In this study, we analyzed craniometric diversity in a Chinese immigrant sample to explore questions of population history, migration, and geographic origin. Here, the quantitative genetic analyses have confirmed earlier findings using historical and archaeological evidence. When compared to a global data set of craniometric measurements, the Chinese immigrant sample clusters closest, phenotypically, to other known East Asian groups. We further explored the within-group variability of the immigrant population by examining the diversity within a more restricted geographical space, namely groups inhabiting various regions of China. A historical reading of the Chinese immigrant experience indicates that over 90% of those individuals departed China from the Guangdong region of southern China.

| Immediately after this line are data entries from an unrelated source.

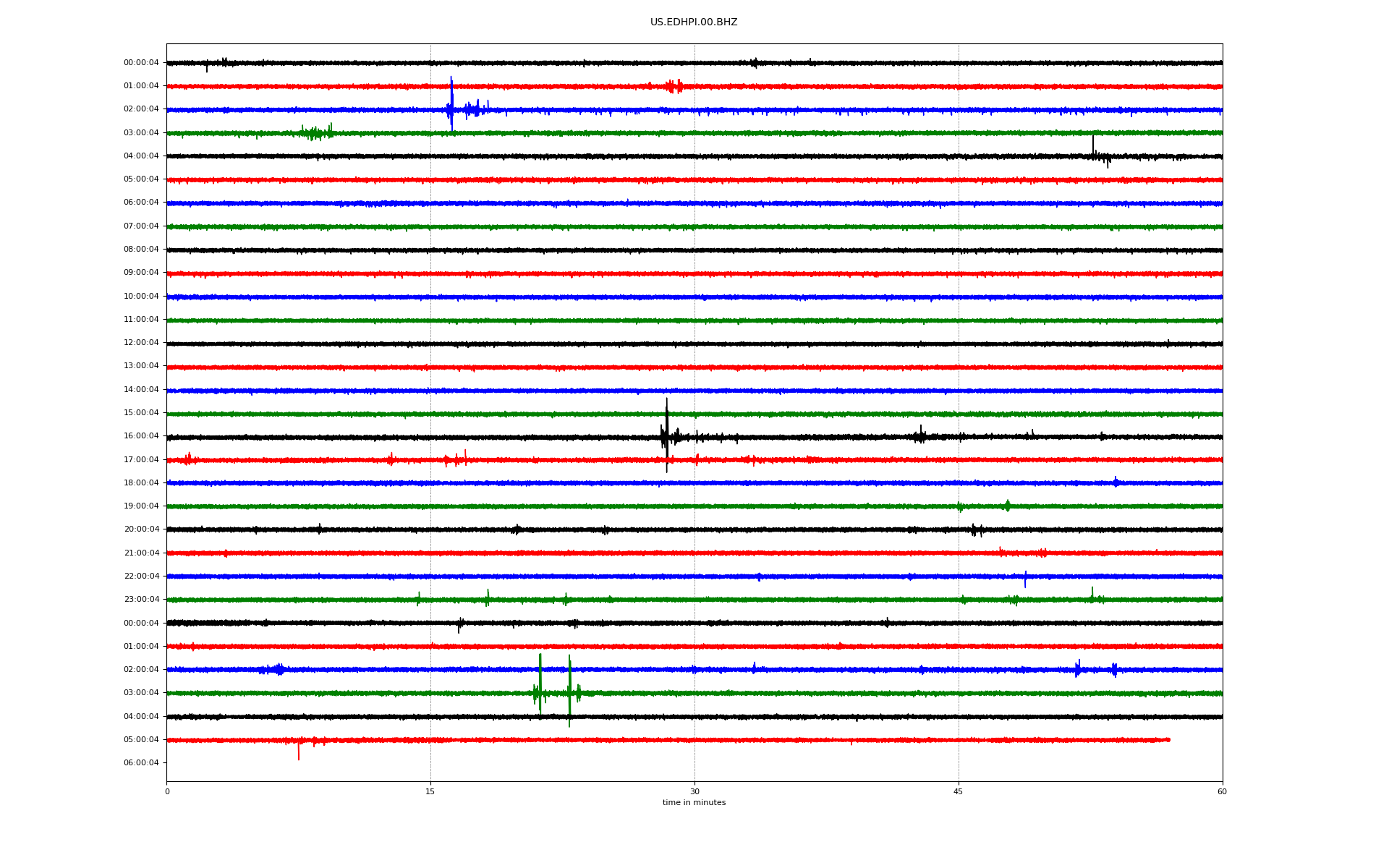Click the plot title US.EDHPI.00.BHZ
Image resolution: width=1389 pixels, height=868 pixels.
point(693,22)
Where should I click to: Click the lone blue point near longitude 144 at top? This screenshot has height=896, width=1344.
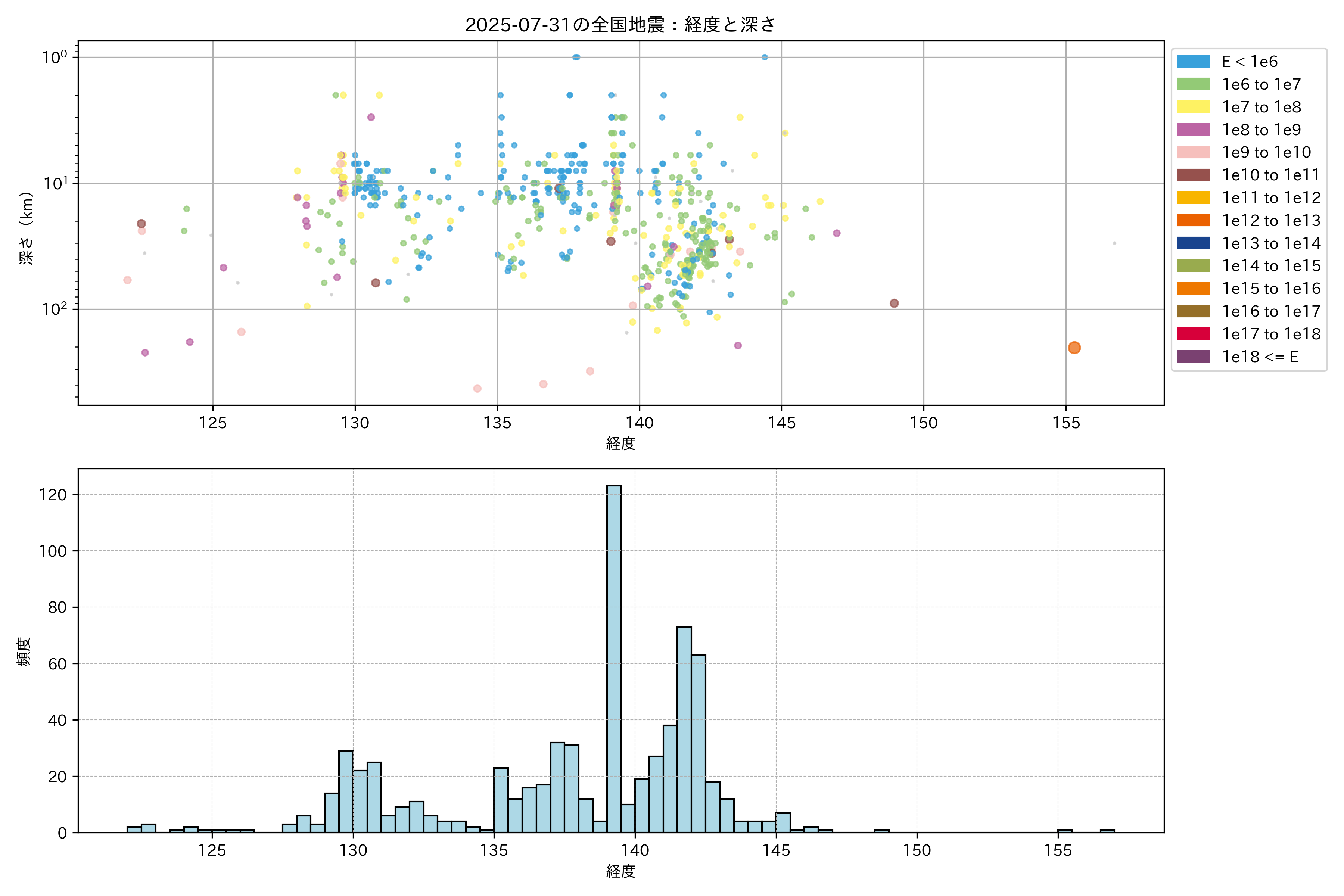click(x=764, y=57)
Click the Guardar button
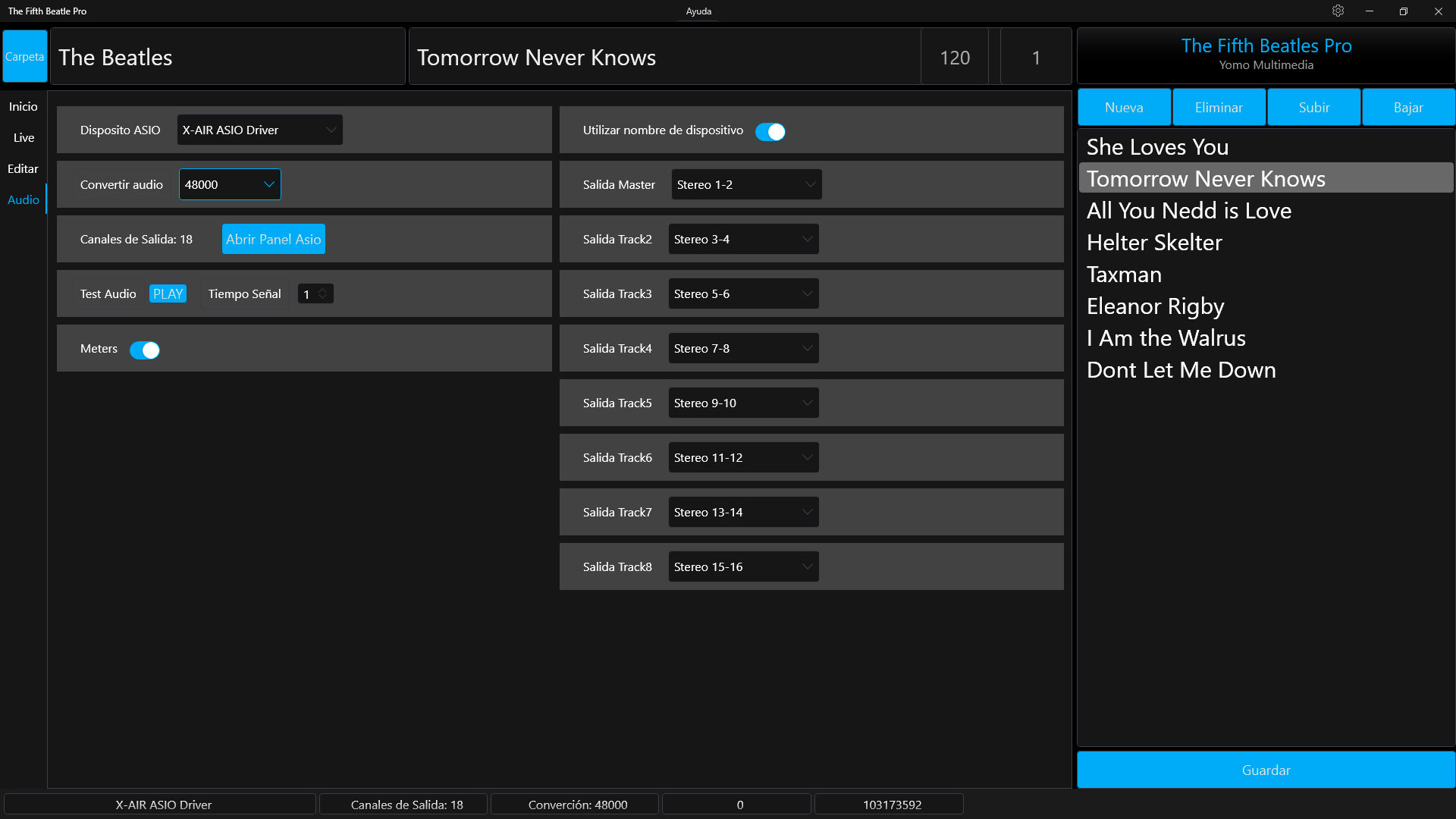This screenshot has width=1456, height=819. pos(1265,770)
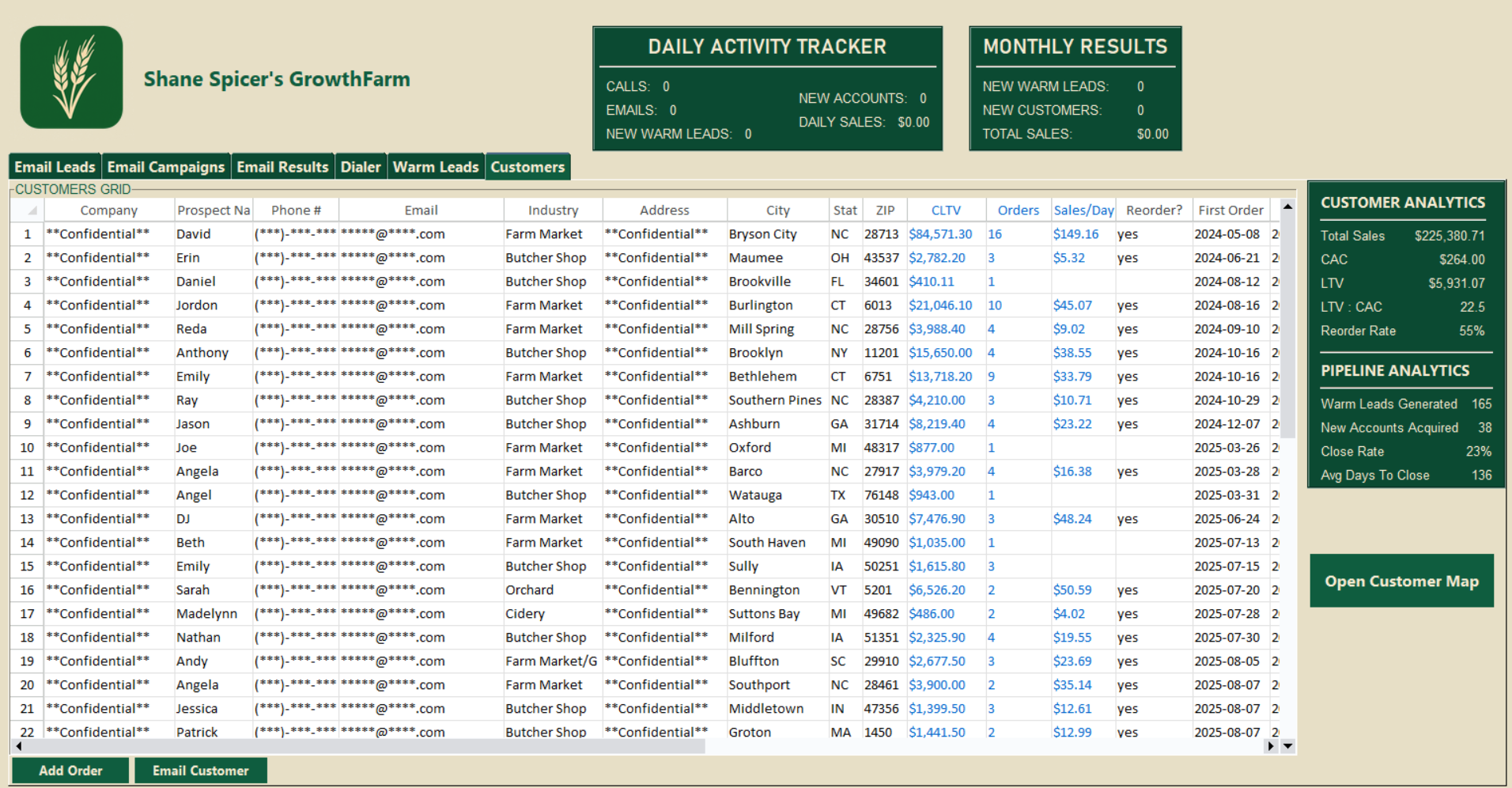Click the vertical scrollbar up arrow
The height and width of the screenshot is (788, 1512).
click(x=1288, y=206)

Here, the physical data have confirmed the historical account by showing the Chinese immigrant group is closest genetically to lineages from Canton, Hong Kong, and Guangxi, a province just north of Guangdong. By using craniometrics in an historical context, we have shown that the methodological use of craniofacial diversity is an important tool in elucidating questions of migration, population history, and population structure.

Acknowledgments

We would like to thank Dr David Hunt, Museum Specialist/Physical Anthropology Collections Management, at the National Museum of Natural History, Smithsonian Institution, USA, for access and kind permission to the Kodiak Island Chinese collection. We would also like to thank the Department of Anthropology at the University of Nevada, Las Vegas for access to the Carlin Chinese collection. This research was partly funded by the Graduate and Student Research Association at the University of Nevada, Las Vegas. The first author would also like to thank N.K. Harper for help in measuring the Carlin collection and additional multivariate analyses, and Hideyuki Umeda at the University of Tokyo for developing the computer program that conducted the population genetic analyses. We would also like to thank Tsunehiko Hanihara and two anonymous reviewers for improving the final version of this manuscript.